Oh, I also learned that I do not care to arrive at the summit. I could do it and this one was considered a small summit only at 2366 meters.
This may have also been why I felt good generally. Emotionally. I liked the group and I liked myself within the group. Sure, parts of me will remain in the background, but other parts were center stage. I am sure each and everyone kept parts of him or herself away and shared some with us. Essentially, I felt at home in my self and body. I am thinking that it was easy being with the group because by virtue of mostly walking, mostly being in nature, it was a quiet event. I often feel nervous or uncomfortable because of noise. The guide, prompted by a question from the group, sometimes went on too long and too loud, but he had so much to share with us and he did it so generously that I loved him for it.
Sometimes I felt my lower back, a pain settling there, it was also (alongside my dull continuous headache) a suggestion that my period was on its way although early. My knees were present, especially my left one, especially to the right side of it, calling my attention with a variety of pain(s). My left ankle too, on the inside, the pain present now for a few weeks continued but managed to remain polite. And when my period did come, I was tired. On the last day, I did take a moment to thank my body. A sort of ritual inspired by your ways. I offered my body parts gratitude and love. And it was sincere and joyous. I felt happy. I think I would have liked the walk to continue. What is that? What is the meaning of my desire to continue walking?
My desire for being in nature, on a route, something with a plan but minimally designed. The passage of time measured by steps and heartbeats. With fellow walkers, not too many, mostly quiet. Carrying water for one day and just a bit of energy in a snack. The sound of my breathing comes back to my ears, hearing it from within and from without. Physical. Muscle and bone. What is it? Occupied but doing nothing. There is nothing glorious with the end of the walk, for tomorrow the walk continues, nowhere to arrive to, no conclusion, no meaning.
The only person I see walking all the time is that lanky man we always see on the streets around Drepano. Seemingly an outsider, a strange one, his hair long, smoking rolled cigarettes, sometimes a bottle in his hand, sometimes crouching taking a break under a tree. Something to think about.
What have I written Ola? I cannot seem to be able to read it back. I hope this letter brings you a gift from my trip.
Love,
Chau.
Dear Chau,
I will be brief.
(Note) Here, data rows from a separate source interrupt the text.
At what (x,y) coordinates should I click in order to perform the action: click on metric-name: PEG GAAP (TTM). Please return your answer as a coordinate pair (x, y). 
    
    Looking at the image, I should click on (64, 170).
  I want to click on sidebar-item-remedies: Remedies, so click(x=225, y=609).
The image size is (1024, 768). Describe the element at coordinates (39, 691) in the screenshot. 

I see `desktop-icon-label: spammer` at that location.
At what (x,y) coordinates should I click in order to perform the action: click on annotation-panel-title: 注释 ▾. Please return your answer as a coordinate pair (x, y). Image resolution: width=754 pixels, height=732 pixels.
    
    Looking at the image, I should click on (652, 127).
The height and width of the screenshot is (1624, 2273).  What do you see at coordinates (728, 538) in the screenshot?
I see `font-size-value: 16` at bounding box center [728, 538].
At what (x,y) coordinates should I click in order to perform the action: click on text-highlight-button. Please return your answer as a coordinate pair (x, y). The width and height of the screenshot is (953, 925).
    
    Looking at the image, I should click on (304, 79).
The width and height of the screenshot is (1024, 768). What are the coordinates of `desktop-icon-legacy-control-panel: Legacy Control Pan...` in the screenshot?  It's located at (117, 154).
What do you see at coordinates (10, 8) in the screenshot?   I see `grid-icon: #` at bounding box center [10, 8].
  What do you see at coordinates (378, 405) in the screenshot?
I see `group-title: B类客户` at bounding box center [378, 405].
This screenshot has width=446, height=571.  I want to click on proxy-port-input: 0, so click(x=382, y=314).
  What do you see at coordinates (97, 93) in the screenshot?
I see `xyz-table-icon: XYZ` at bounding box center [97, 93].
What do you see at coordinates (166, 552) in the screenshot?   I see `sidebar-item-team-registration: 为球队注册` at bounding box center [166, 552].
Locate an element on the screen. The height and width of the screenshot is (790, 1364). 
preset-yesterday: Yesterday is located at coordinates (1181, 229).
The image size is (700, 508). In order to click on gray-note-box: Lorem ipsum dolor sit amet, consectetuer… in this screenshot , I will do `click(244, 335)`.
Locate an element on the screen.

You keep saying that we now live very different lives and we both laugh when you say that, but we do not. You are counting your breaths and steps, and every morning I send you how many hours I slept. Every morning I check on how many hours my father slept and how much H2O did he drink, and how many times he smiled a day. We are both counting. So far, I have counted at least 8 different types of insects at the farm, the one that keeps me company is the blue mint beetle, right now I have four on top of me.
From the outside it seems that you and I are living differently, but trust me we are not. We are both living very deeply, the tools and ways are different, the circumstances are different and of course the scenery but we are both seeking the same thing, to learn who we are.
With your walks you extend our lives, so please never stop. You have to keep walking.